* Your objective: Repeat the records below word for word.

Dataset excerpts:
^^^^

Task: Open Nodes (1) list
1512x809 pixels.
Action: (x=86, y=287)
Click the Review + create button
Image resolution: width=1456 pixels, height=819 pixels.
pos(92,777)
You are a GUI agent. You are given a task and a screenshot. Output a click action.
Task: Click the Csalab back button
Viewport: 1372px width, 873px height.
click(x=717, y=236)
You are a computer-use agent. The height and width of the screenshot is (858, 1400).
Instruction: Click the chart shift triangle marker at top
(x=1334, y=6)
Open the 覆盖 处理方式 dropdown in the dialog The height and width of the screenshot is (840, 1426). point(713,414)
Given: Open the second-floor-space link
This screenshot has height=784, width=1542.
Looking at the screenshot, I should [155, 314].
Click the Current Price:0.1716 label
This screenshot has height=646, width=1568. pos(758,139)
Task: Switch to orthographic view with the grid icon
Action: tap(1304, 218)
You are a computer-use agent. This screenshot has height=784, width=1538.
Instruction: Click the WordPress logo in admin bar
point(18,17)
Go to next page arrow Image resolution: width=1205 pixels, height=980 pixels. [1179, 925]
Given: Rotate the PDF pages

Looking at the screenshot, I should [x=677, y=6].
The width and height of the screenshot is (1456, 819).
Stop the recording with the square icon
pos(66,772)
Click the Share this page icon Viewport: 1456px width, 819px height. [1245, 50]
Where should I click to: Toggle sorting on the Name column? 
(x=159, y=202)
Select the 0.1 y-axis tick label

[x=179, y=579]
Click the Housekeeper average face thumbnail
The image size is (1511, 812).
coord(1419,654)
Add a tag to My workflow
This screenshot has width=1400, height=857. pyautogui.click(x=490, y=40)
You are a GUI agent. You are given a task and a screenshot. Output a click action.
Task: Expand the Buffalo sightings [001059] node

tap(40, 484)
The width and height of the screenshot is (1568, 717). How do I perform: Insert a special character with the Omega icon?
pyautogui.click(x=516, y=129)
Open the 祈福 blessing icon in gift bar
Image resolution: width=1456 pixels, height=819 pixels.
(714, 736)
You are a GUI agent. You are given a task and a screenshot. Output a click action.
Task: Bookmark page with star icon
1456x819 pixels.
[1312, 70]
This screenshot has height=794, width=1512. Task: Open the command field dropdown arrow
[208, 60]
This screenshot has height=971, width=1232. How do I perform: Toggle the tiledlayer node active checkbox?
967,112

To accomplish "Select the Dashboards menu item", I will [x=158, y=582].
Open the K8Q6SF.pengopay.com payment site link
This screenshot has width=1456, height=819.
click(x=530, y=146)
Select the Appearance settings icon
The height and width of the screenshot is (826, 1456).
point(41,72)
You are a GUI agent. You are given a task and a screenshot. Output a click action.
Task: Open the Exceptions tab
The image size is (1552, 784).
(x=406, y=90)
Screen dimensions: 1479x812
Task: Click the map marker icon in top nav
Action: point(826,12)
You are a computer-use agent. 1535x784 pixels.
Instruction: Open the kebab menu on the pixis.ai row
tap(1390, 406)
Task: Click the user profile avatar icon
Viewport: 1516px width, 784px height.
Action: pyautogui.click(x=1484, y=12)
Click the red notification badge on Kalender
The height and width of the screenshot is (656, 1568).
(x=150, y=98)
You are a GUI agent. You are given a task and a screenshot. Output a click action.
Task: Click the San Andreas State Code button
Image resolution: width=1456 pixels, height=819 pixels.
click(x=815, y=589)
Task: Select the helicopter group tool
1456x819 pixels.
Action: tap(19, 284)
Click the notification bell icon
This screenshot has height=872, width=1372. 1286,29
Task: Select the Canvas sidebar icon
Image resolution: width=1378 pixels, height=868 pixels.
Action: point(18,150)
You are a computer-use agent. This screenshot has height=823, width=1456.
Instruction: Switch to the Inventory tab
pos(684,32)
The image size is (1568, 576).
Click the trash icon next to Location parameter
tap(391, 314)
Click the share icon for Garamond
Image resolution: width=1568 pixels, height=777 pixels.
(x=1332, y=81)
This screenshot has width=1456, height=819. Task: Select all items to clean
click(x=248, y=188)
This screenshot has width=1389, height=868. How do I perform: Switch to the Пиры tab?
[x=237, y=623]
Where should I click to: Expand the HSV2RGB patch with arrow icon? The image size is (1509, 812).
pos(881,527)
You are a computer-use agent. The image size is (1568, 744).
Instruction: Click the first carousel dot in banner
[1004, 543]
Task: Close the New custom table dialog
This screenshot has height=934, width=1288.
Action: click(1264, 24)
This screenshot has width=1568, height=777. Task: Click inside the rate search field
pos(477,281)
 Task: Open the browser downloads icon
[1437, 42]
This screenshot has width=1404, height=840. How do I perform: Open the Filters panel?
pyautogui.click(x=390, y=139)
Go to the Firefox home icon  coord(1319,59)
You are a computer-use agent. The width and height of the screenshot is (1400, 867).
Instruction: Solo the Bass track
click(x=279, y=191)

^^^^

* Solution for this exercise:
Task: Open Nodes (1) list
1512x809 pixels.
Action: (x=86, y=287)
Click the Review + create button
Image resolution: width=1456 pixels, height=819 pixels.
pos(92,777)
You are a GUI agent. You are given a task and a screenshot. Output a click action.
Task: Click the Csalab back button
Viewport: 1372px width, 873px height.
click(x=717, y=236)
You are a computer-use agent. The height and width of the screenshot is (858, 1400).
Instruction: Click the chart shift triangle marker at top
(x=1334, y=6)
Open the 覆盖 处理方式 dropdown in the dialog The height and width of the screenshot is (840, 1426). point(713,414)
Given: Open the second-floor-space link
This screenshot has height=784, width=1542.
Looking at the screenshot, I should [155, 314].
Click the Current Price:0.1716 label
This screenshot has height=646, width=1568. pos(758,139)
Task: Switch to orthographic view with the grid icon
Action: tap(1304, 218)
You are a computer-use agent. This screenshot has height=784, width=1538.
Instruction: Click the WordPress logo in admin bar
point(18,17)
Go to next page arrow Image resolution: width=1205 pixels, height=980 pixels. [1179, 925]
Given: Rotate the PDF pages

Looking at the screenshot, I should [x=677, y=6].
The width and height of the screenshot is (1456, 819).
Stop the recording with the square icon
pos(66,772)
Click the Share this page icon Viewport: 1456px width, 819px height. [1245, 50]
Where should I click to: Toggle sorting on the Name column? 
(x=159, y=202)
Select the 0.1 y-axis tick label

[x=179, y=579]
Click the Housekeeper average face thumbnail
The image size is (1511, 812).
coord(1419,654)
Add a tag to My workflow
This screenshot has width=1400, height=857. pyautogui.click(x=490, y=40)
You are a GUI agent. You are given a task and a screenshot. Output a click action.
Task: Expand the Buffalo sightings [001059] node

tap(40, 484)
The width and height of the screenshot is (1568, 717). How do I perform: Insert a special character with the Omega icon?
pyautogui.click(x=516, y=129)
Open the 祈福 blessing icon in gift bar
Image resolution: width=1456 pixels, height=819 pixels.
(714, 736)
You are a GUI agent. You are given a task and a screenshot. Output a click action.
Task: Bookmark page with star icon
1456x819 pixels.
[1312, 70]
This screenshot has height=794, width=1512. Task: Open the command field dropdown arrow
[208, 60]
This screenshot has height=971, width=1232. How do I perform: Toggle the tiledlayer node active checkbox?
967,112

To accomplish "Select the Dashboards menu item", I will [x=158, y=582].
Open the K8Q6SF.pengopay.com payment site link
This screenshot has width=1456, height=819.
click(x=530, y=146)
Select the Appearance settings icon
The height and width of the screenshot is (826, 1456).
point(41,72)
You are a GUI agent. You are given a task and a screenshot. Output a click action.
Task: Open the Exceptions tab
The image size is (1552, 784).
(x=406, y=90)
Screen dimensions: 1479x812
Task: Click the map marker icon in top nav
Action: point(826,12)
You are a computer-use agent. 1535x784 pixels.
Instruction: Open the kebab menu on the pixis.ai row
tap(1390, 406)
Task: Click the user profile avatar icon
Viewport: 1516px width, 784px height.
Action: pyautogui.click(x=1484, y=12)
Click the red notification badge on Kalender
The height and width of the screenshot is (656, 1568).
(x=150, y=98)
You are a GUI agent. You are given a task and a screenshot. Output a click action.
Task: Click the San Andreas State Code button
Image resolution: width=1456 pixels, height=819 pixels.
click(x=815, y=589)
Task: Select the helicopter group tool
1456x819 pixels.
Action: tap(19, 284)
Click the notification bell icon
This screenshot has height=872, width=1372. 1286,29
Task: Select the Canvas sidebar icon
Image resolution: width=1378 pixels, height=868 pixels.
Action: point(18,150)
You are a computer-use agent. This screenshot has height=823, width=1456.
Instruction: Switch to the Inventory tab
pos(684,32)
The image size is (1568, 576).
Click the trash icon next to Location parameter
tap(391, 314)
Click the share icon for Garamond
Image resolution: width=1568 pixels, height=777 pixels.
(x=1332, y=81)
This screenshot has width=1456, height=819. Task: Select all items to clean
click(x=248, y=188)
This screenshot has width=1389, height=868. How do I perform: Switch to the Пиры tab?
[x=237, y=623]
Where should I click to: Expand the HSV2RGB patch with arrow icon? The image size is (1509, 812).
pos(881,527)
You are a computer-use agent. The image size is (1568, 744).
Instruction: Click the first carousel dot in banner
[1004, 543]
Task: Close the New custom table dialog
This screenshot has height=934, width=1288.
Action: click(1264, 24)
This screenshot has width=1568, height=777. Task: Click inside the rate search field
pos(477,281)
 Task: Open the browser downloads icon
[1437, 42]
This screenshot has width=1404, height=840. How do I perform: Open the Filters panel?
pyautogui.click(x=390, y=139)
Go to the Firefox home icon  coord(1319,59)
You are a computer-use agent. The width and height of the screenshot is (1400, 867).
Instruction: Solo the Bass track
click(x=279, y=191)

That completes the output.